According to that description, my book was pure bizarro. However, I still wondered why the cover, created by artist Justin T. Coons, who specializes in speculative fiction, horror, and bizarro, had such a noir-esque feel to it. He had read parts of the book and I loved the cover, so the guy with the long coat and the bleak city behind him had to mean something. I kept reading the aforementioned text until something clicked. I recalled a Huffington Post article by another noir expert, editor and publisher Otto Penzler. The piece, published in 2010 and which ironically began by criticizing noir readers who don’t know how to define their genre of choice, offered a very straightforward explanation of how noir works:
“Pretty much everyone in a noir story (or film) is driven by greed, lust, jealousy or alienation, a path that inevitably sucks them into a downward spiral from which they cannot escape. They couldn’t find the exit from their personal highway to hell if flashing neon lights pointed to a town named Hope. It is their own lack of morality that blindly drives them to ruin.”
After all, Gutmouth was noir and, once published, corroboration came quickly. The first review came from a source I took very seriously. Ross E. Lockhart, author of Chick Bassist and editor of Night Shade Books, wrote: “Gutmouth is gritty mutant noir, filled with desperation, murder, and a guy with a mouth in his gut.”

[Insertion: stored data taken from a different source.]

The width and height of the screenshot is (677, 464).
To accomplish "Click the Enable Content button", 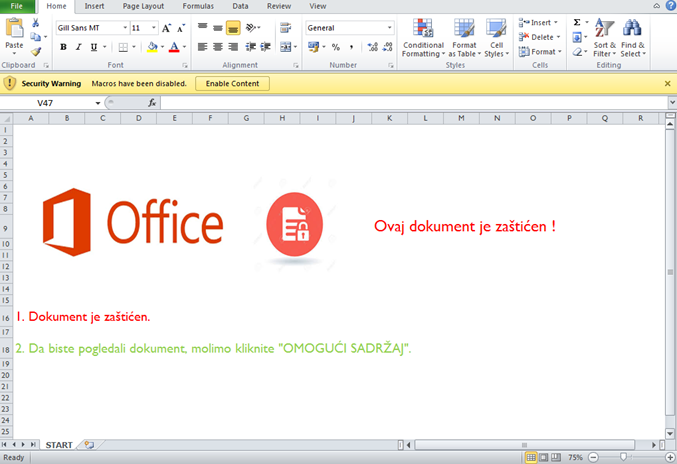I will click(232, 84).

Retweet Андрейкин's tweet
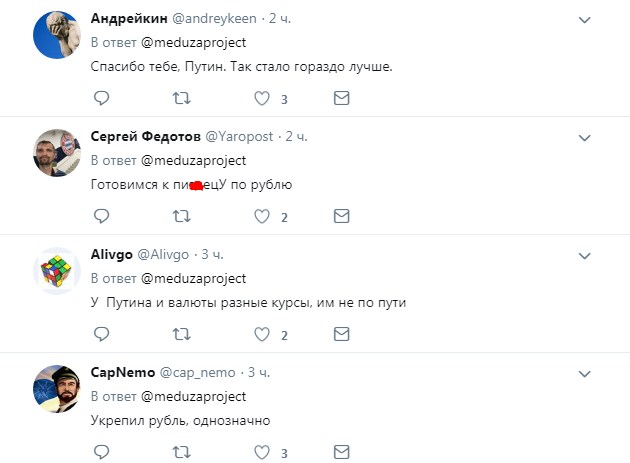point(181,98)
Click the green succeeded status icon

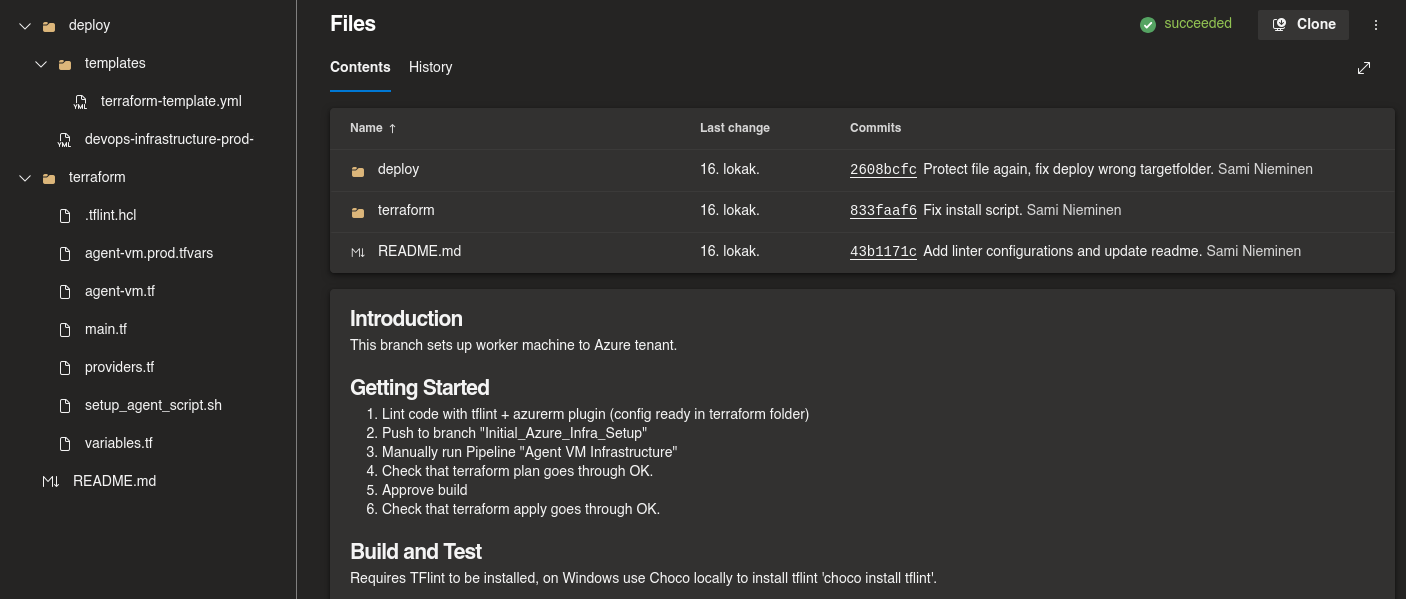(1148, 23)
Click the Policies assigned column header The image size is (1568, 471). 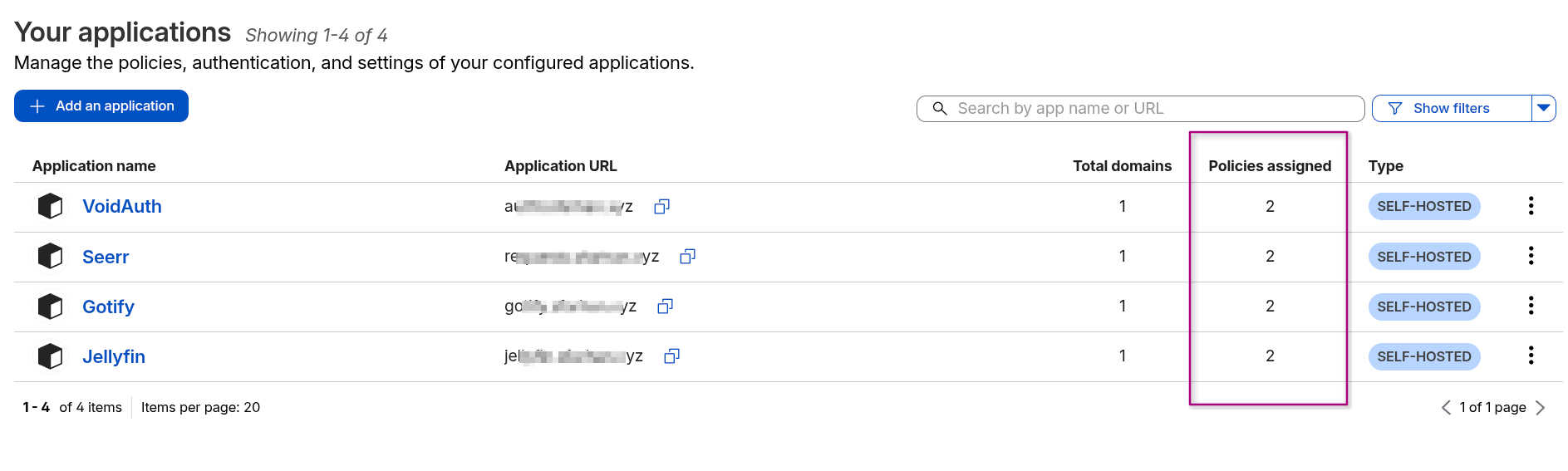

Gritty mutant noir. That was it. I hadn’t invented anything; my book was just the result of my noir diet filtered through my love of bizarro. Mutating is exactly what noir does. Even when not attempting to write it, years of consuming the genre in its plethora of incarnations had shaped the way I write.
Boston Noirs 2: The Classics presents work by Joyce Carol Oates and David Foster Wallace alongside that of folks like Chuck Hogan and Dennis Lehane. Snubnose Press has made it clear: neo-noir is powerful, ever-changing, and indefinable. The horror genre is now more undeniably intertwined with his crime-infested cousin. Bizarro has invented its own version of noir (for a great example of “Chainsaw Noir,” look no further than Garrett Cook’s Jimmy Plush: Teddy Bear Detective). So where, or what, is noir now? Coming up with a definition for it is inconceivable but, for the time being, knowing that it’s relentlessly mutating and infecting younger generations of writers is enough to know the genre is alive and well. As a reader and reviewer, I’m really looking forward to seeing where it goes next.